Ankara, Turquie | AFP | mardi 23/10/2018 - En exposant le caractère prémédité du meurtre à Istanbul du journaliste saoudien Jamal Khashoggi, le président turc Recep Tayyip Erdogan a maintenu la pression sur Ryad, dont il a démonté la version officielle, mais s'est gardé d'engager une confrontation entre deux poids lourds du monde musulman.

S'il s'est efforcé d'épargner le roi Salmane d'Arabie, se disant "confiant" qu'il coopérerait avec l'enquête, M. Erdogan a usé d'un langage laissant ouverte la porte aux soupçons pesant sur son fils, le prince héritier Mohammed ben Salmane, dit "MBS", sans le citer nommément.
Il a ainsi appelé à ce que toutes les personnes impliquées dans le meurtre, "des exécutants aux commanditaires", soient punies et exhorté Ryad à révéler "les responsabilités de chacun dans cette affaire, du plus haut niveau au plus bas". 
"Selon Erdogan, (les Saoudiens) doivent encore répondre à deux questions : où est le corps ? Qui a envoyé l'équipe (à Istanbul pour tuer le journaliste) ? Ces deux dernières questions visent évidemment plus +MBS+ que le roi Salmane", souligne Jean Marcou, chercheur associé à l'Institut français d'études anatoliennes.
 

- Ne pas "brûler les ponts" -

 
Jamal Khashoggi s'est rendu le 2 octobre au consulat saoudien pour obtenir des documents en vue de son mariage avec une Turque.

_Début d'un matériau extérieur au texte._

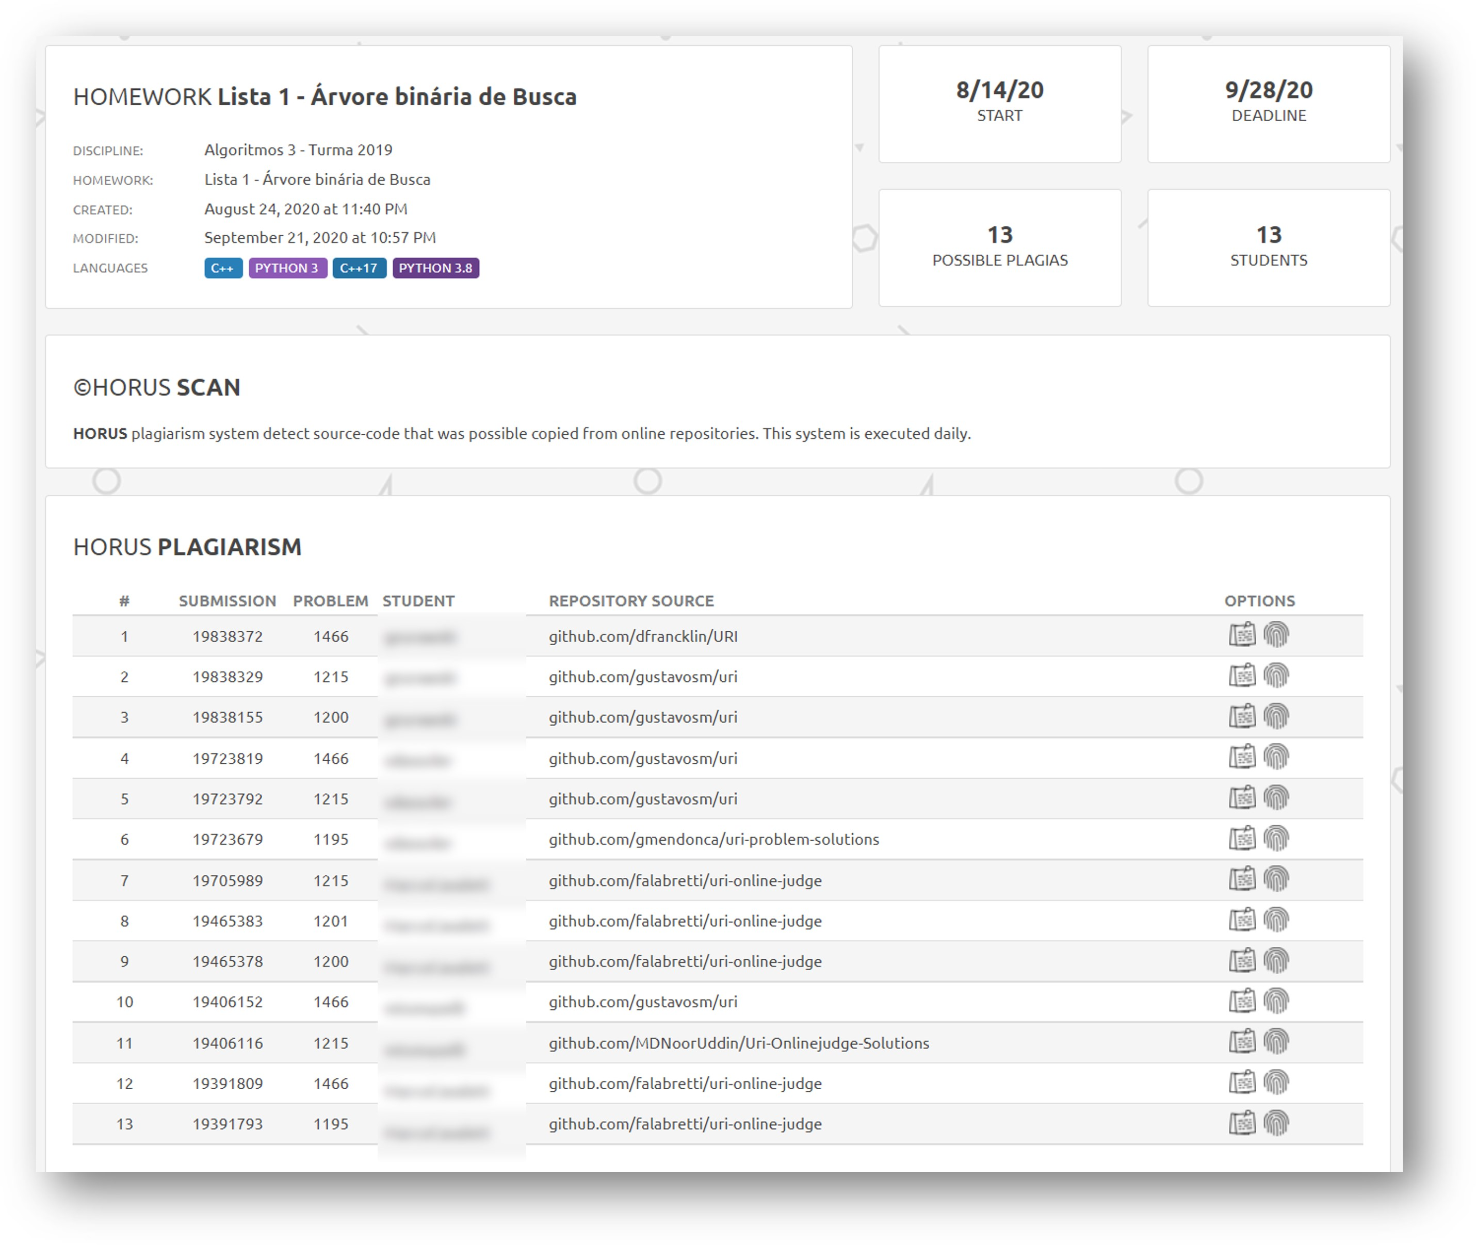Open notes icon in row 4
The width and height of the screenshot is (1476, 1245).
pyautogui.click(x=1242, y=757)
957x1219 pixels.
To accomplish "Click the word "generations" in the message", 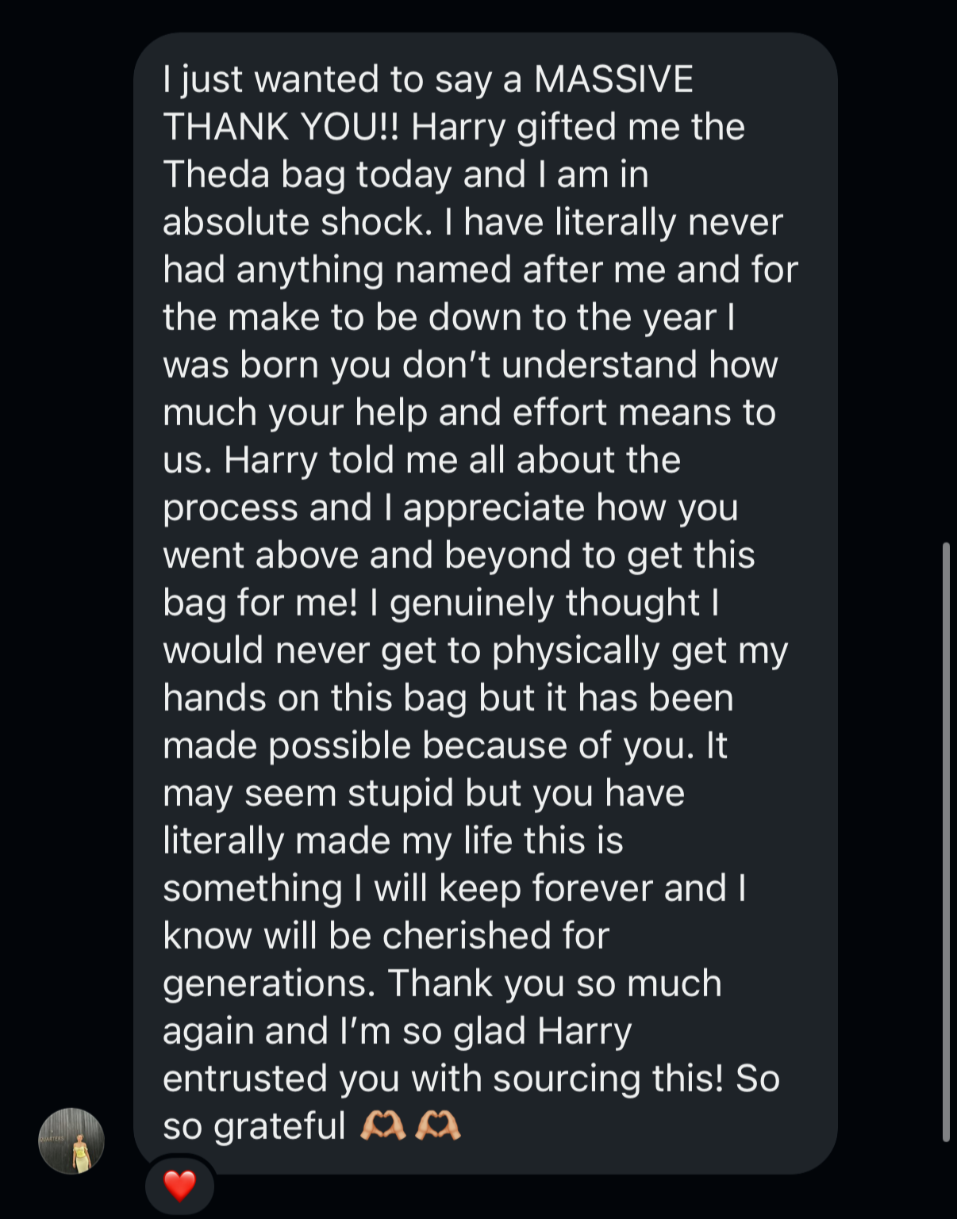I will point(268,983).
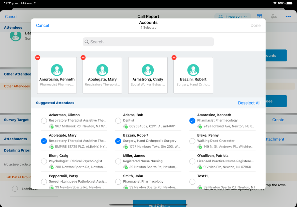Tap the Bazzini, Robert selected account card
This screenshot has width=297, height=207.
(193, 75)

Il n'en est pas ressorti vivant.
Ryad a évoqué un meurtre survenu à la suite d'une "rixe", puis une opération "non autorisée". Balayant la thèse de l'accident, M. Erdogan a décrit un "assassinat politique", donc un homicide prémédité.
Mais pour le moment, Ankara gère ce dossier prudemment afin de ne pas "brûler les ponts" avec Ryad, explique Khalil Jahshan, directeur exécutif de l'Arab Center à Washington. 
"Cette relation est importante pour lui, surtout au niveau économique, avec d'importants investissements saoudiens en Turquie et de futurs investissements espérés par le gouvernement d'Erdogan", ajoute-t-il.
Les relations entre l'Arabie saoudite et la Turquie sont déjà fragiles, plombées par le soutien d'Ankara au Qatar face au blocus imposé par en juillet 2017 par Ryad et ses voisins du Golfe.
Outre le soutien au Qatar, l'Arabie saoudite voit surtout d'un mauvais oeil la proximité de la Turquie d'Erdogan avec les Frères musulmans, considérés comme une "organisation terroriste" par Ryad et ses alliés.
Or, éviter une rupture avec l'Arabie saoudite est d'autant plus primordial pour la Turquie que son économie bat de l'aile depuis plusieurs mois.
Mais pour M. Jahshan, si le discours de mardi n'a rien apporté de nouveau, il a mis "une forme de pression sur les Saoudiens pour qu'ils fassent leur part" dans l'enquête et poursuivent "quiconque a donné le feu vert à cette opération".
"Donc des critiques, oui, une sorte de défi légal pour que l'Arabie saoudite affronte la question de son côté, mais pas de défi qui pourrait mettre à mal leur relation", résume M. Jahshan, qui estime que Ryad est certainement "soulagé" par le discours du président turc.
 

- "Balle dans le camp saoudien" -

 
M. Erdogan a notamment demandé à ce que les 18 personnes arrêtées en Arabie saoudite dans le cadre de l'enquête sur le meurtre de Khashoggi soient jugées en Turquie. 
"La balle est ainsi dans le camp de Salmane", estime M. Marcou. "Une manière d'offrir au roi une issue, mais de lui dire également qu’avec lui la discussion est possible".
Pour Jana Jabbour, professeure à Sciences Po à Paris, le "buzz" médiatique entretenu au cours du week-end à propos des révélations de M. Erdogan "était un moyen pour mettre la pression sur Ryad et jouer au chantage afin d'obtenir des concessions de +MBS+".
Mission accomplie, selon la politologue : "Le discours très modéré d'Erdogan à l'égard de Ryad montre qu'un accord a été conclu dans les dernières heures précédant le discours".
"Quel que soit ce qu'il obtenu, Erdogan est sorti gagnant de cette affaire", ajoute-t-elle : "il a réussi à ternir l'image de Ryad et de +MBS+ et à leur voler leur prestige sur le plan régional et international".